Airborne transmission is great until other things are in the air

Aalyria says it has its own way of dealing with interference, which involves compensating for how something like rain or dust would distort or scatter the light used to transmit the data (an important consideration when using this light through the air rather than the protected strands of glass that make up fiber optic cables).

The company seems set to take over SpaceX in terms of the services it offers. According to CNBC, the company hopes its laser communications technology will be used to provide services for planes, ships, cellular connections and satellite communications. With more airwaves, Starlink is beginning to provide Wi-Fi to some airlines and cruise lines, as well as RVs and home internet customers. SpaceX is also beaming information down from space. Bloomberg notes that in some Tightbeam tests, ground stations sent a signal to planes, and the company’s website says something similar could be done for sending signals to satellites as well.
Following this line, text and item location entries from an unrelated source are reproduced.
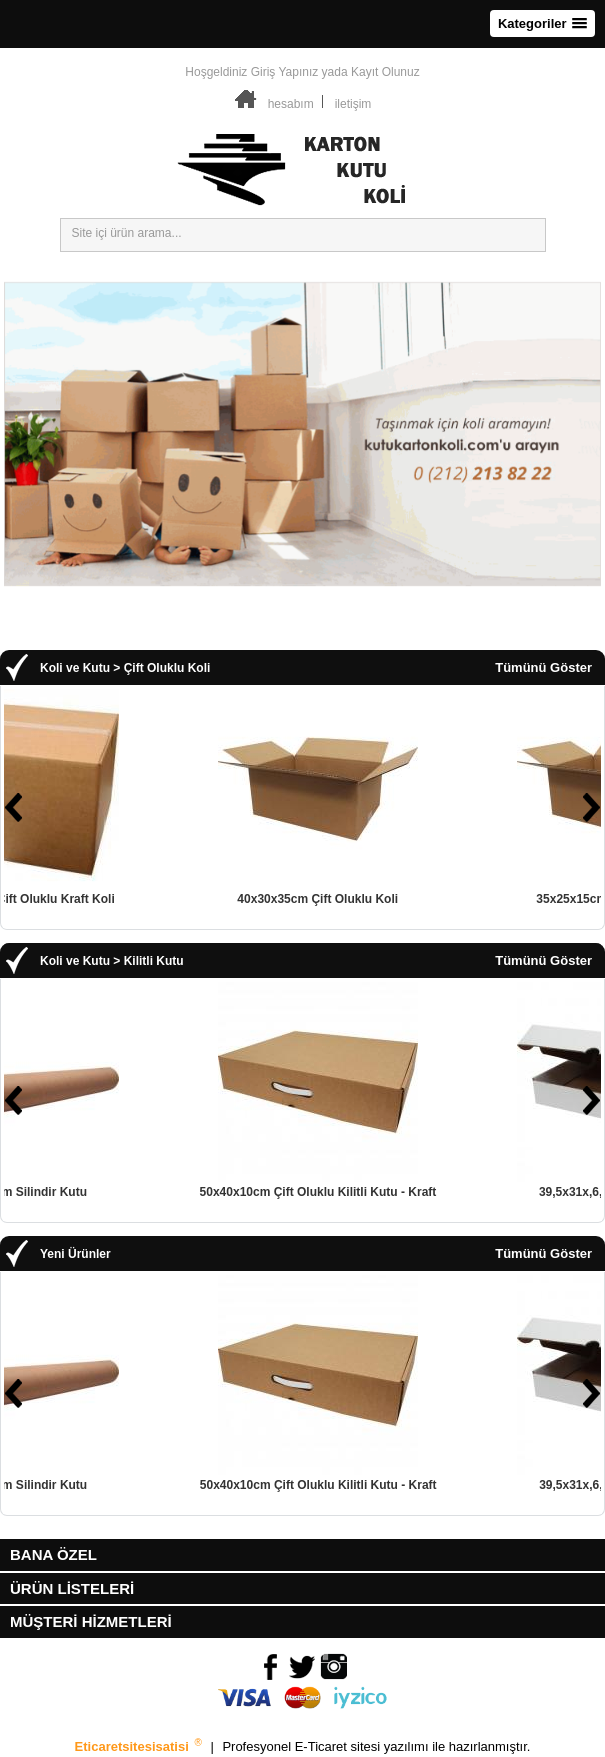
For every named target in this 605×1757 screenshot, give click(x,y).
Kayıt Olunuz (385, 72)
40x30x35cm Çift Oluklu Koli (451, 899)
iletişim (353, 104)
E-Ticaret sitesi (339, 1746)
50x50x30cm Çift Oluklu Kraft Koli (152, 899)
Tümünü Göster (543, 668)
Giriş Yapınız (285, 72)
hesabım (291, 104)
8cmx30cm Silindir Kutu (152, 1192)
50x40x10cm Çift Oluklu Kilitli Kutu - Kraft (451, 1192)
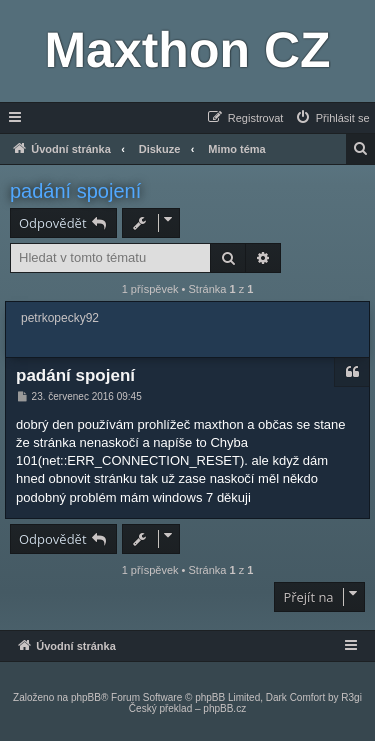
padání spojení (75, 191)
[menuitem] (332, 118)
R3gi (351, 697)
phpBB (86, 697)
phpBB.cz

As far as improving cellular connectivity, Aalyria has a lot of competition from satellite companies like Globalstar (Apple’s partner for its recently announced satellite emergency SOS feature), SpaceX and T-Mobile, AST SpaceMobile, Lynk Global and Amazon, which has struck a deal with Verizon to provide backhaul services to remote cell towers via Project Kuiper satellites.

Right now, Aalyria is small: 26 people, according to Bloomberg. And while it has the rights to use Google’s technology, there’s a difference between creating and testing cool tech and actually selling it in the real world — something Alphabet figured out for itself with Loon’s commercial pilot service in Kenya.

Still, the idea was apparently interesting enough to attract some investors, including the US Department of Defense. Whether you’re an evil supervillain trying to polish your hideout or a corporation trying to “connect everything that exists today with everything that exists tomorrow,” as Aalyria CEO Chris Taylor opposite Bloomberg said lasers are still very effective at igniting the imagination.